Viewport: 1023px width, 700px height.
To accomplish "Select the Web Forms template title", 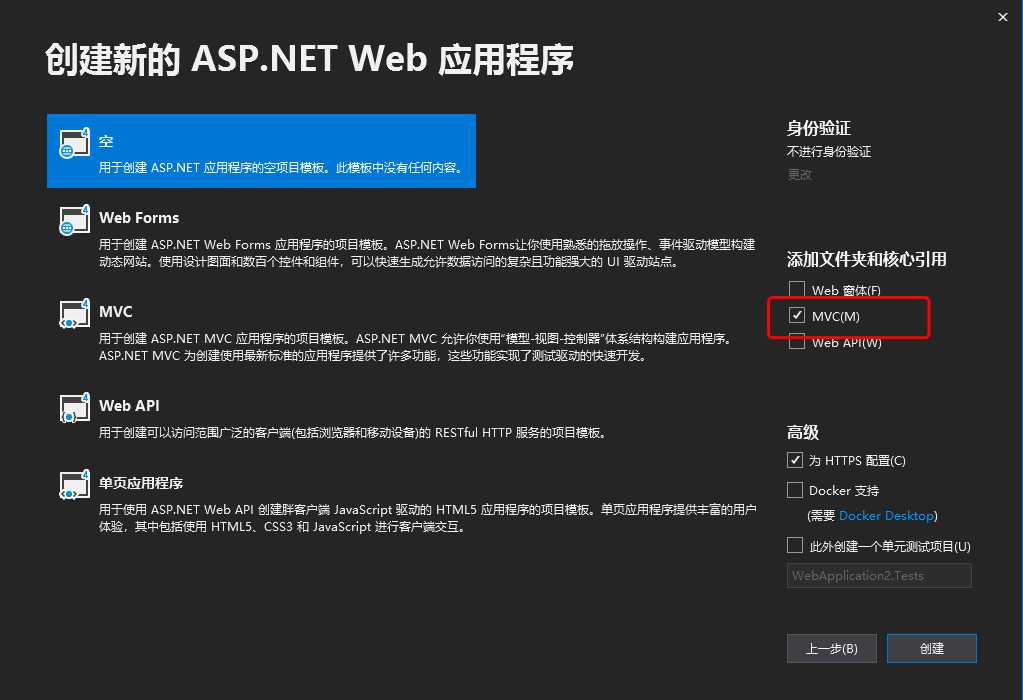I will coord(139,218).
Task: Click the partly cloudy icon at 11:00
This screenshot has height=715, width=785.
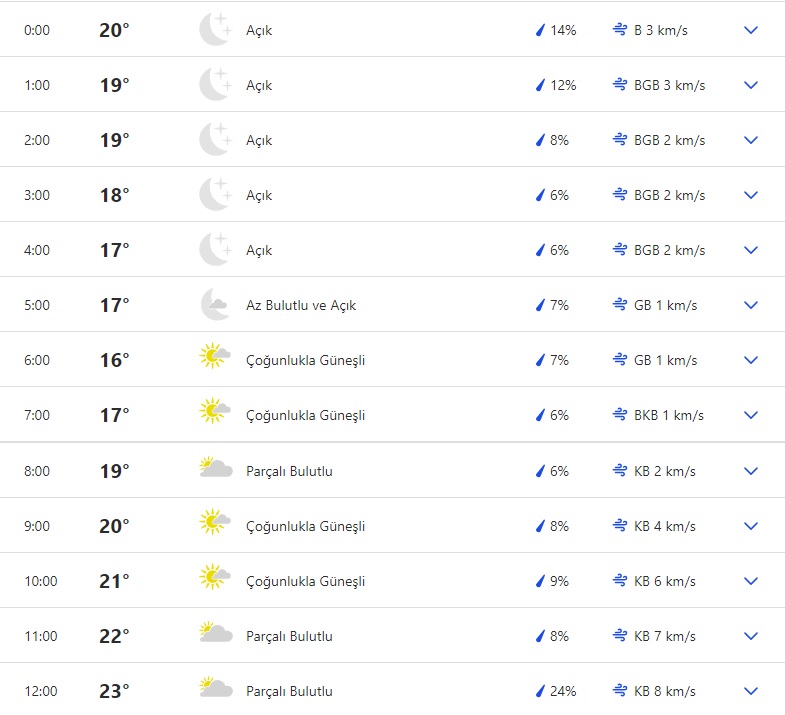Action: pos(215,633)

· · · ·

Exercise goal – Can you convert the lines into a numbered list, starting with the line that contains "Task: Click the partly cloudy icon at 11:00" and going on through the final line above, skipping any blank lines and leaving the pictures out?

Answer below –
1. Task: Click the partly cloudy icon at 11:00
2. This screenshot has height=715, width=785.
3. Action: pos(215,633)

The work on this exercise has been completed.